** begin GIVEN PASSAGE **
[Box Backup] BoxBackup Server Side Management Specs (Draft0.01)

Garry Glendown boxbackup@fluffy.co.uk
Thu, 23 Sep 2004 07:51:54 +0200


richard_eigenmann wrote:
> If we implemented such a kind of "backup recognition" algorythm this could
> speed up backups of remote laptops as perhaps the documents the laptop user
> has been working on have already been backed up from users back at the base.
> 
> I imagine this sort of feature could save somewhere between 0.5 and 5 GB per
> workstation that is doing a full backup. This could be significant to the
> scalability of the boxbackup.
> 
> Of course this sort of thing probably would lead to massive redevelopment of
> code and should only be undertaken if there is a very strong demand. I for
> one don't need it.

Your suggestion might have been derived from what some companies already 
sell as backup solutions ... e.g., InterXion, a large hoster, is selling 
exactly this feature set ... they say they have all mayor Windows 
version and many M$ apps "on file" and if the version found on the 
client machine matches the one on file, it is only stored as reference 
... they even do this for other files, dynamically extending this to 
everything stored on their server ... IIRC, they still store 3 copies of 
each file even with matches ...
** end GIVEN PASSAGE **
THINGS TO DO:
a) Copy word for word everything in the Box Backup mailing list post from "[Box Backup] BoxBackup" down to "of the boxbackup.".
b) Resume the Box Backup mailing list post after its final sentence, writing on in the same voice.
** begin DATASET ENTRIES **
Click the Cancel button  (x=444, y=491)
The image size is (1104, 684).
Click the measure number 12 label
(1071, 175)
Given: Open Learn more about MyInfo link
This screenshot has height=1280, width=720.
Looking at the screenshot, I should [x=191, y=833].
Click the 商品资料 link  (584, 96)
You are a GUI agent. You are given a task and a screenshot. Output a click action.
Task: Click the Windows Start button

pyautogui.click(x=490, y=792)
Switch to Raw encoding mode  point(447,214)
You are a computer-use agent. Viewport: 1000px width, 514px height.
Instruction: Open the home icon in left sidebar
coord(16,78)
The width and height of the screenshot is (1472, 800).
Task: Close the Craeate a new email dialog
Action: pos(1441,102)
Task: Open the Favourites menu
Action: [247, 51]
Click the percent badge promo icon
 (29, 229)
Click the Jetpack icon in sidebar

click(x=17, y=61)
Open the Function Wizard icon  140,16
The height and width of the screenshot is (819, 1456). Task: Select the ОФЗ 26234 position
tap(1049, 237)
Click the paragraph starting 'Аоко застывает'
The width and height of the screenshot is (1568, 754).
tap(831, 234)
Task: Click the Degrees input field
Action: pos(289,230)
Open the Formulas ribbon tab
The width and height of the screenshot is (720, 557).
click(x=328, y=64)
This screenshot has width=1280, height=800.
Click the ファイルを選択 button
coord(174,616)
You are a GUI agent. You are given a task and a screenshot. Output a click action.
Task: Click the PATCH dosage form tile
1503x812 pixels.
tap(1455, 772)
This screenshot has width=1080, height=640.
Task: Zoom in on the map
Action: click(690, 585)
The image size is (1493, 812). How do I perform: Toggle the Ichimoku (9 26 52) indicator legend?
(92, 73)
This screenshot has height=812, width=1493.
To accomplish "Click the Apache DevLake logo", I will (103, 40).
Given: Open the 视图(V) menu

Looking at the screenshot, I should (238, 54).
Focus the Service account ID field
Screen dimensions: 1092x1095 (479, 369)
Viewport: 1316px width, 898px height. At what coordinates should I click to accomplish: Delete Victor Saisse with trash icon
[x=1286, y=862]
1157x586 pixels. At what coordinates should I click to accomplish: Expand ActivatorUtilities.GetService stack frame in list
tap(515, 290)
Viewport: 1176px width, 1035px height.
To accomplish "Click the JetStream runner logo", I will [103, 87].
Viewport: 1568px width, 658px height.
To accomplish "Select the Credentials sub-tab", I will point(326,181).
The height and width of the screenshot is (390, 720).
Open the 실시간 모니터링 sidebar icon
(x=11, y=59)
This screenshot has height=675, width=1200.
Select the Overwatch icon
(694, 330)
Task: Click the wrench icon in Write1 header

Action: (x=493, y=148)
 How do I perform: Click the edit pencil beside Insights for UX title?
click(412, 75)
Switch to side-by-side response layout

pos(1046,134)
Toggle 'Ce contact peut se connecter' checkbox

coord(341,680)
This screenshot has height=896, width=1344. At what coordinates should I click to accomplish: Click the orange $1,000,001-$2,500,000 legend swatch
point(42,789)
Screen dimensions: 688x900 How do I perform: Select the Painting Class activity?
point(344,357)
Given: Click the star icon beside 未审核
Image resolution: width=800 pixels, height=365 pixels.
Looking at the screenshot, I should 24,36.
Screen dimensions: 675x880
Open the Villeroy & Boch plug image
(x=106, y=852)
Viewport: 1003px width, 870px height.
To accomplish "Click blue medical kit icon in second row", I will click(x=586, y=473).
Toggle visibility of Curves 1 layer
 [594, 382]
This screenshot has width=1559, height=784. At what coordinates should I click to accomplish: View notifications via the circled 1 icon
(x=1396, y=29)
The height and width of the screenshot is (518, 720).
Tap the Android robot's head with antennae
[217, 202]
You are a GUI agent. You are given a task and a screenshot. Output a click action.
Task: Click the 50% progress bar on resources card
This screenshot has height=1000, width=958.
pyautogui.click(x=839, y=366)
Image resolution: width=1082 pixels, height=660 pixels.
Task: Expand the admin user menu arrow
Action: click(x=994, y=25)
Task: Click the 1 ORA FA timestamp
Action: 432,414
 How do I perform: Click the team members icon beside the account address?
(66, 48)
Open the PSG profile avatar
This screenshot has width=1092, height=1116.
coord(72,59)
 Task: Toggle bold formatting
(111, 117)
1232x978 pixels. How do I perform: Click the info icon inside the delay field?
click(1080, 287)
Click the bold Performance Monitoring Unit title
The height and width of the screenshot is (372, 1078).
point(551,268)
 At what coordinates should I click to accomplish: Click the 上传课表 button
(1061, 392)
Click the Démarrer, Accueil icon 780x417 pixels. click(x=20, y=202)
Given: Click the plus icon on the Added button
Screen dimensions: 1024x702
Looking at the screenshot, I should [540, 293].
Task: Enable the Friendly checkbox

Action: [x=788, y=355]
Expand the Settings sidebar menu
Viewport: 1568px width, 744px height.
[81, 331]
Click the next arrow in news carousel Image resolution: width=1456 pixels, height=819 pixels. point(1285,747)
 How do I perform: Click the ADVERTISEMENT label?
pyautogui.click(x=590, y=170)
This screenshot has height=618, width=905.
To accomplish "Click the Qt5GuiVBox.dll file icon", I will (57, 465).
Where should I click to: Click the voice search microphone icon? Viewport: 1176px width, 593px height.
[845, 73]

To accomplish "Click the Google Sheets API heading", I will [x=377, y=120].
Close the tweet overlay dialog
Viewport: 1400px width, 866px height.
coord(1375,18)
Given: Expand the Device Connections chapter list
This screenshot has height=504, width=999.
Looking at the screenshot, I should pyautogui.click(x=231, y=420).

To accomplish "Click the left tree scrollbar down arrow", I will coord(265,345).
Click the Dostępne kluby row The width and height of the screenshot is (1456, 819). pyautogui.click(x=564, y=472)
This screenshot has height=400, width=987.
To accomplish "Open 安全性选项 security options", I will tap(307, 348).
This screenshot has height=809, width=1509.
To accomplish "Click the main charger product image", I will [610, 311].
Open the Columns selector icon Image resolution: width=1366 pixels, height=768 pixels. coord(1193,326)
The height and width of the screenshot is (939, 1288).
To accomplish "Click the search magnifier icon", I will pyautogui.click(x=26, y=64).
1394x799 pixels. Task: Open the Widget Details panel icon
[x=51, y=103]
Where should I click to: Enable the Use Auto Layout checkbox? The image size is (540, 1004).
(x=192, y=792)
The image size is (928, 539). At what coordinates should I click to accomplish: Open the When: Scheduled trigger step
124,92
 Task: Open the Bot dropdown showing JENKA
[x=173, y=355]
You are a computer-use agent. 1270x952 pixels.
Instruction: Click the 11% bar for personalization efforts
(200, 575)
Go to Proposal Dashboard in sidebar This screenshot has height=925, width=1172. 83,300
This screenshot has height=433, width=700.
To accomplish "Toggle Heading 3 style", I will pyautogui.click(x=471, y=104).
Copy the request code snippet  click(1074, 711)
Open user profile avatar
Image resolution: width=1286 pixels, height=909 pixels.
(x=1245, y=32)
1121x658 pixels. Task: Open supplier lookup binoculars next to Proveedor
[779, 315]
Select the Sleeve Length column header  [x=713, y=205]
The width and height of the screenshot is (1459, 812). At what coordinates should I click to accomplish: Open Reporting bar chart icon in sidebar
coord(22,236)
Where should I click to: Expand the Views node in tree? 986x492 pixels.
** end DATASET ENTRIES **
ANSWER LIST:
a)
[Box Backup] BoxBackup Server Side Management Specs (Draft0.01)

Garry Glendown boxbackup@fluffy.co.uk
Thu, 23 Sep 2004 07:51:54 +0200


richard_eigenmann wrote:
> If we implemented such a kind of "backup recognition" algorythm this could
> speed up backups of remote laptops as perhaps the documents the laptop user
> has been working on have already been backed up from users back at the base.
> 
> I imagine this sort of feature could save somewhere between 0.5 and 5 GB per
> workstation that is doing a full backup. This could be significant to the
> scalability of the boxbackup.

b)
Setting up such a feature will probably require a database of MD5 (or 
similar) checksums, filesize plus possibly file names (to reduce search 
time, at the cost of maybe not recognizing a match, but at the gain of 
reducing theoretical overlaps in MD5 checksum) ... probably want to 
define a minimum file size below which you wouldn't want to do all the 
searching/md5'ing due to little gain by matches ... plus if a file is 
used as a reference, the server must maintain it as long as there are at 
least 1 references to it ... if it is changed or deleted on the server 
it originated at, the old version must be kept intact for the other 
backups ... some work, but doable ...

But then, at the moment a nice frontend for M$-users might be of a 
slightly higher importance ...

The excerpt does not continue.